→ **Work order**: When you write out the listing, keep each word exactly as it stands but include none of its images.

→ **Listed entries**:
###

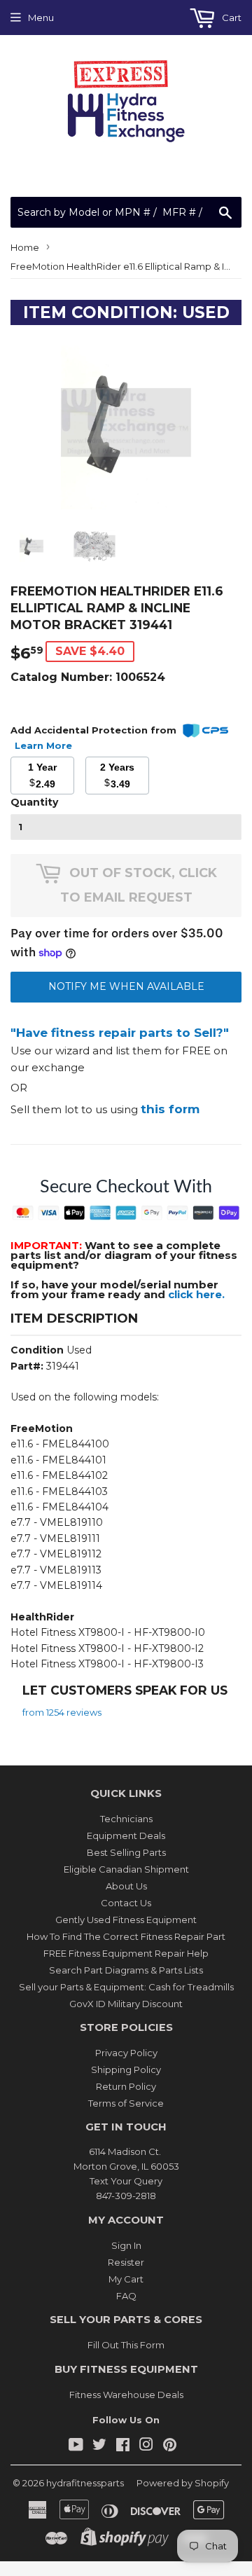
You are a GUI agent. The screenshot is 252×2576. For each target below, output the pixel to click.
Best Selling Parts (126, 1852)
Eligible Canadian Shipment (126, 1869)
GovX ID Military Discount (126, 2003)
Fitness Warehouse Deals (126, 2394)
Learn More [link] (43, 745)
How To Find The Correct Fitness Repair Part (126, 1936)
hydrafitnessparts (85, 2482)
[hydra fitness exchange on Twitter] (99, 2446)
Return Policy (126, 2086)
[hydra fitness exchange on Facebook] (122, 2446)
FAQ (126, 2295)
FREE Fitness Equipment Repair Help (126, 1953)
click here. (196, 1294)
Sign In (126, 2245)
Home (24, 247)
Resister (126, 2262)
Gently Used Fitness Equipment (126, 1919)
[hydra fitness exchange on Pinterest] (169, 2446)
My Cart (126, 2279)
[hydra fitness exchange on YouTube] (76, 2446)
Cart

###

→ **Finished exercise**:
You are a GUI agent. The screenshot is 252×2576. For each target below, output the pixel to click.
Best Selling Parts (126, 1852)
Eligible Canadian Shipment (126, 1869)
GovX ID Military Discount (126, 2003)
Fitness Warehouse Deals (126, 2394)
Learn More [link] (43, 745)
How To Find The Correct Fitness Repair Part (126, 1936)
hydrafitnessparts (85, 2482)
[hydra fitness exchange on Twitter] (99, 2446)
Return Policy (126, 2086)
[hydra fitness exchange on Facebook] (122, 2446)
FAQ (126, 2295)
FREE Fitness Equipment Repair Help (126, 1953)
click here. (196, 1294)
Sign In (126, 2245)
Home (24, 247)
Resister (126, 2262)
Gently Used Fitness Equipment (126, 1919)
[hydra fitness exchange on Pinterest] (169, 2446)
My Cart (126, 2279)
[hydra fitness exchange on YouTube] (76, 2446)
Cart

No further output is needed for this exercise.